December 22, 2024

More States Look to Sports Betting as Leagues Line Up Against It

Voters in New Jersey passed a referendum by a 2-to-1 margin making sports betting legal, and last year Gov. Chris Christie signed a law legalizing it at Atlantic City’s 12 casinos and the state’s 4 horse racing tracks. Illinois is considering allowing sports betting, and California lawmakers are looking to reintroduce a sports gambling bill that the State Senate passed last year.
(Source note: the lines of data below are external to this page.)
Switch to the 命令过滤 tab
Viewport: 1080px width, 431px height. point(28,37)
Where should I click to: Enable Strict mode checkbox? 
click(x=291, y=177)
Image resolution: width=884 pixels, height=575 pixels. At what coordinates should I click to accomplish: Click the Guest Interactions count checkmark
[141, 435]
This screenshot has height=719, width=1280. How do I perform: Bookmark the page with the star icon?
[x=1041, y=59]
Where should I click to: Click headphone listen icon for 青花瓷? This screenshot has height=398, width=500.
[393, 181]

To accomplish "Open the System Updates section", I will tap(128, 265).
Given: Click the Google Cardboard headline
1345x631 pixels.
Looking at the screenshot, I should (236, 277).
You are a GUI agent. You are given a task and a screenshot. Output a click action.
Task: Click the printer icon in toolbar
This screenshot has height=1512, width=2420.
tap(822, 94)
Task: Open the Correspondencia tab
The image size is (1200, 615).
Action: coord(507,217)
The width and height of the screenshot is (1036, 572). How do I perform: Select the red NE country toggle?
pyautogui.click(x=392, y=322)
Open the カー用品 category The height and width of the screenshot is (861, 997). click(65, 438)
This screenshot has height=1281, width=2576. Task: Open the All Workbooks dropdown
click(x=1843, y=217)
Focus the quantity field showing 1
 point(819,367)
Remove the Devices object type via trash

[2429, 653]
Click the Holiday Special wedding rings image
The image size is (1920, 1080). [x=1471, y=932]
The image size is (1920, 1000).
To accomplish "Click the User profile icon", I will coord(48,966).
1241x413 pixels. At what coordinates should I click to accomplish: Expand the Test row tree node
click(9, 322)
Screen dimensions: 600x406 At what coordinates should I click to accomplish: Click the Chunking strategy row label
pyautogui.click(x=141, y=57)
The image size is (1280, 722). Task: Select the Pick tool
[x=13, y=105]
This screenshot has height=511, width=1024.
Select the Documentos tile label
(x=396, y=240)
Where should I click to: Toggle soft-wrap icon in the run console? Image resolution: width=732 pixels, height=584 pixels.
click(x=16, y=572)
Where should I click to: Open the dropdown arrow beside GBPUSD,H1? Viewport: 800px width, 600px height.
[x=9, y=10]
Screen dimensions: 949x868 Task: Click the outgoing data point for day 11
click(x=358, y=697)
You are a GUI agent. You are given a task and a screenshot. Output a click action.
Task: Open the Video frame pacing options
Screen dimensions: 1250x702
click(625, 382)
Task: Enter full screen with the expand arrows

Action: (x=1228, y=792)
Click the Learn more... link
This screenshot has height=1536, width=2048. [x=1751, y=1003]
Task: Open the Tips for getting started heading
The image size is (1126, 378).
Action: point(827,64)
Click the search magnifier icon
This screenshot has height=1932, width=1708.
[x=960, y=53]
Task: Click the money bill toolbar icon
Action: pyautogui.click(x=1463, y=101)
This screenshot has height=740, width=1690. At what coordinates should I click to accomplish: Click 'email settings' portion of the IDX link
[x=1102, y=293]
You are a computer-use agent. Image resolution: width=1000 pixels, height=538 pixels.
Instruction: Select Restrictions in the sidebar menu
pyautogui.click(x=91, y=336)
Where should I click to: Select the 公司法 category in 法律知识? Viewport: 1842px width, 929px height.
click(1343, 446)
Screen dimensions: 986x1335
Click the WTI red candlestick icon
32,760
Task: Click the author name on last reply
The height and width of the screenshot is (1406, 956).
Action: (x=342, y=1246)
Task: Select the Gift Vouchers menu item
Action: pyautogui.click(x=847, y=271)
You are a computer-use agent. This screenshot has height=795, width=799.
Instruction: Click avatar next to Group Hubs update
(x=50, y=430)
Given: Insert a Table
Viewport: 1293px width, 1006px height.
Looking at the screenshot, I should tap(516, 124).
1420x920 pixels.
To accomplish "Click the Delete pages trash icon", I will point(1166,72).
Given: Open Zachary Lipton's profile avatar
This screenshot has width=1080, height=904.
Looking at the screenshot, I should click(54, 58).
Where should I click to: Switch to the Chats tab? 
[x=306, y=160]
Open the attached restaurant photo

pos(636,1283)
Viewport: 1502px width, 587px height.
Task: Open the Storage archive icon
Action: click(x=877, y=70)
All this has the sports’ governing bodies on high alert. The N.C.A.A. has filed a lawsuit with the N.F.L., the N.H.L., the N.B.A. and Major League Baseball claiming that sports betting in New Jersey would “irreparably” corrupt sports in the United States. This year they were joined by the Justice Department, which defended the constitutionality of a 1992 law banning sports betting outside Nevada and a few other states that had long allowed such gambling.

The N.C.A.A. also canceled several tournaments and sporting events in the state and said it would bar New Jersey from hosting events in the future if sports betting were put into effect.

Last month, a federal judge ruled against New Jersey and upheld the ban on sports betting. The state is appealing, and legal experts say the case will likely reach the Supreme Court.

As gamblers poured into Las Vegas in anticipation of three weeks of betting on unpredictable tournament action, the N.C.A.A. sounded this warning on its official Twitter account: “Student-athletes, coaches admins: A reminder that betting on #MarchMadness isn’t worth the risks,” with a link to a release detailing the arguments against wagering on sports.

In a statement, the organization was concise in explaining its opposition. “The N.C.A.A. maintains that the spread of legalized sports wagering is a threat to the integrity of athletic competition and student-athlete well-being,” it said.

Nevertheless, the money being wagered on the tournament will more than double the record $98.9 million bet on last month’s Super Bowl.

The federal law on sports betting, which was championed by then-Senator Bill Bradley of New Jersey, a former player for the Knicks, was intended to limit its expansion beyond Nevada, Delaware, Oregon and Montana. But New Jersey and advocates in other states say there are too many dollars at stake for that policy to continue to make sense.

Nevada took in more than $3.4 billion in bets on sports last year, generating $15 million to $20 million in tax revenue. The F.B.I. estimates that $2.6 billion is bet illegally on the college basketball tournament alone, while the National Gambling Impact Study Commission says $380 billion is bet annually with bookies or offshore betting operations, often controlled by organized crime, on all sporting events together.

Last March, Nevada sports books handled $288.5 million in bets on basketball, an estimated 70 percent of them — or $201 million — on college games, according to the state’s gambling commission.

In Britain, where bookmaking shops are ubiquitous and online wagering is readily available, bookmakers paid 900 million pounds in taxes (about $1.36 billion), 24 percent of it, or about $343 million, on sports and horse racing, according to a study by Deloitte on behalf of the Association of British Bookmakers.

The predawn scene at the Las Vegas Hotel and Casino last week served as a vivid illustration of Nevada’s special lure. At 4:30 a.m., a group had claimed a table in the sports book area of the casino, and within three hours, hundreds of people were in a line that snaked through slot machines and onto the casino floor.

“This is the only place to be during the tournament,” said Laurie Moss, a Denver software architect who has made the pilgrimage here for 13 years to bet on college games.

The growing acceptance of legalized sports betting has been reflected in an array of polls. Most recently, one from Fairleigh Dickinson University’s PublicMind in December found that 51 percent of registered voters favor legalizing sports betting in states where it is not legal. That was up from its March 2010 poll, which showed 39 percent of voters supported expanding sports betting.